There is still another place, built in the form of a theatre, which serves for the baiting of bulls and bears; they are fastened behind, and then worried by great English bull-dogs, but not without great risk to the dogs, from the horns of the one, and the teeth of the other; and it sometimes happens they are killed upon the spot; fresh ones are immediately supplied in the places of those that are wounded or tired. To this entertainment there often follows that of whipping a blinded bear, which is performed by five or six men standing circularly with whips, which they exercise upon him without any mercy, as he cannot escape from them because of his chain; he defends himself with all his force and skill, throwing down all who come within his reach, and are not active enough to get out of it, and tearing the whips out of their hands and breaking them.

The following passage is taken from the diary of the Duke of Wirtemberg (who visited London in 1592), "noted down daily in the most concise manner possible, at his Highness's gracious command, by his private secretary":[193]

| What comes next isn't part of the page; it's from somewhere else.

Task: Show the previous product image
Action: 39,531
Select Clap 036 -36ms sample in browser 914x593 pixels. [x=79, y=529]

On the 1st of September his Highness was shown in London the English dogs, of which there were about 120, all kept in the same enclosure, but each in separate kennel. In order to gratify his Highness, and at his desire, two bears and a bull were baited; at such times you can perceive the breed and mettle of the dogs, for although they receive serious injuries from the bears, and are caught by the horns of the bull and tossed into the air so as frequently to fall down again upon the horns, they do not give in, [but fasten on the bull so firmly] that one is obliged to pull them back by the tails and force open their jaws. Four dogs at once were set on the bull; they however could not gain any advantage over him, for he so artfully contrived to ward off their attacks that they could not well get at him; on the contrary, the bull served them very scurvily by striking and beating at them.

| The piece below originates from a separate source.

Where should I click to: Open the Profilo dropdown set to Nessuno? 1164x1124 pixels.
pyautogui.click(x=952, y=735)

The following is a letter from one William Faunte to Edward Alleyn, then proprietor of the Bear Garden, regarding the sale of some game bulls:

I understood by a man which came with two bears from the garden, that you have a desire to buy one of my bulls. I have three western bulls at this time, but I have had very ill luck with them, for one of them hath lost his horn to the quick, that I think he will never be able to fight again; that is my old Star of the West: he was a very easy bull. And my bull Bevis, he hath lost one of his eyes, but I think if you had him he would do you more hurt than good, for I protest I think he would either throw up your dogs into the lofts, or else ding out their brains against the grates.[194]

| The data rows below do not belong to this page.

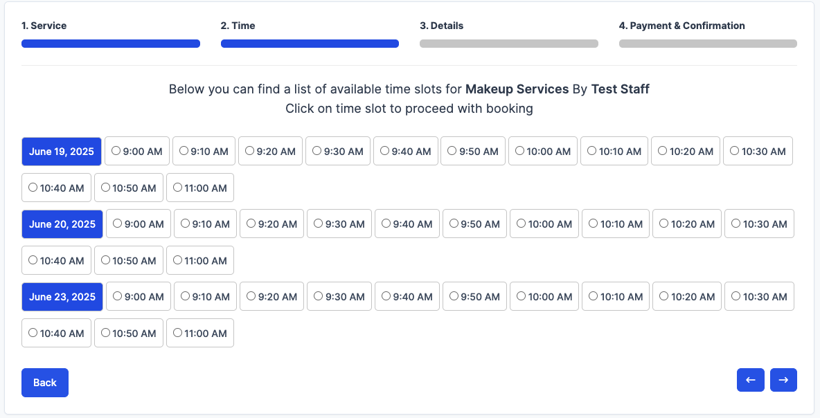Open the 3. Details step

coord(441,26)
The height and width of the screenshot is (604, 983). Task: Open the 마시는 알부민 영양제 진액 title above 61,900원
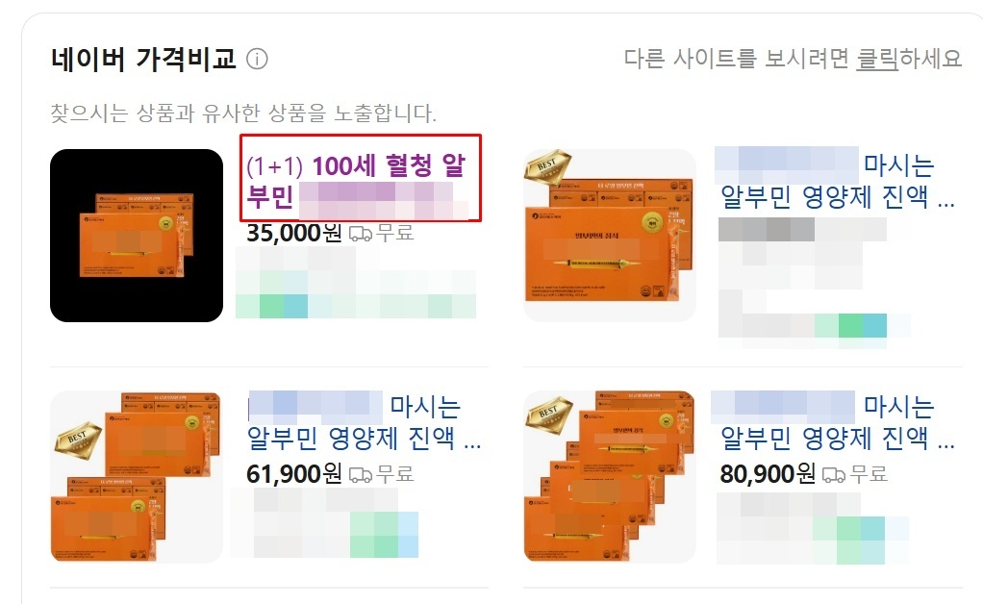(364, 422)
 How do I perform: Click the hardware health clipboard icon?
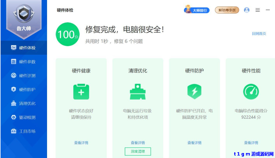(81, 92)
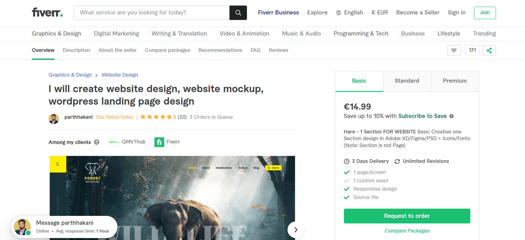Click the search magnifier button
Screen dimensions: 525x240
(x=238, y=13)
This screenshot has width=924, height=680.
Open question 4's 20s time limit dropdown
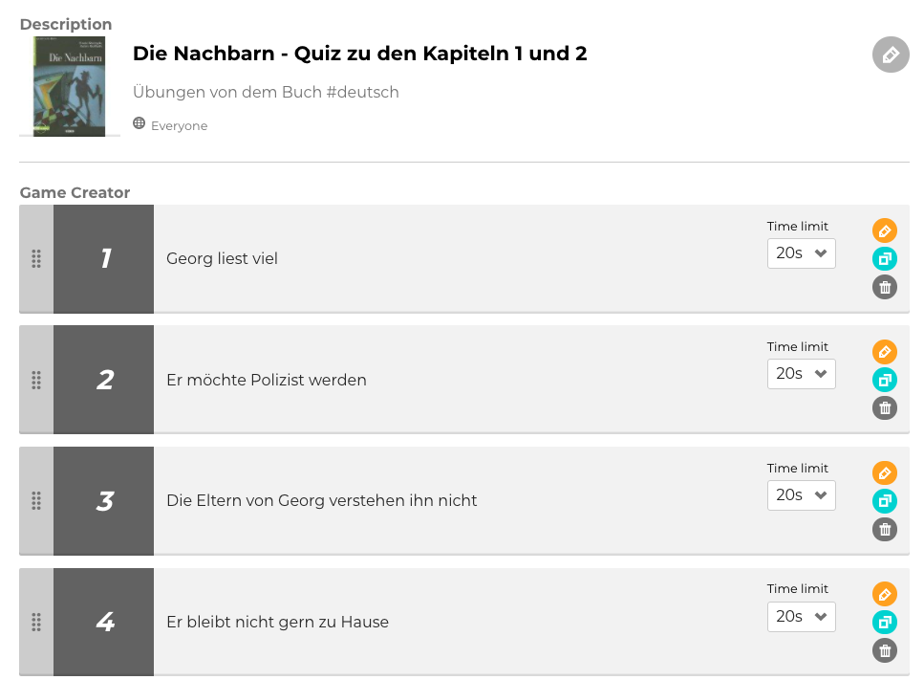801,617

Finally, among the Alleyn papers of Dulwich College is an interesting bill, or advertisement, of an afternoon's performance at the Bear Garden:

To-morrow being Thursday shall be seen at the Bear Garden on the Bankside a great match played by the gamesters of Essex, who hath challenged all comers whatsoever to play five dogs at the single bear for five pounds, and also to weary a bull dead at the stake; and for your better content [you] shall have pleasant sport with the horse and ape and whipping of the blind bear. Vivat Rex!

In 1613 the Bear Garden was torn down, and a new and handsomer structure erected in its place. For the history of this building the reader is referred to the chapter on "The Hope."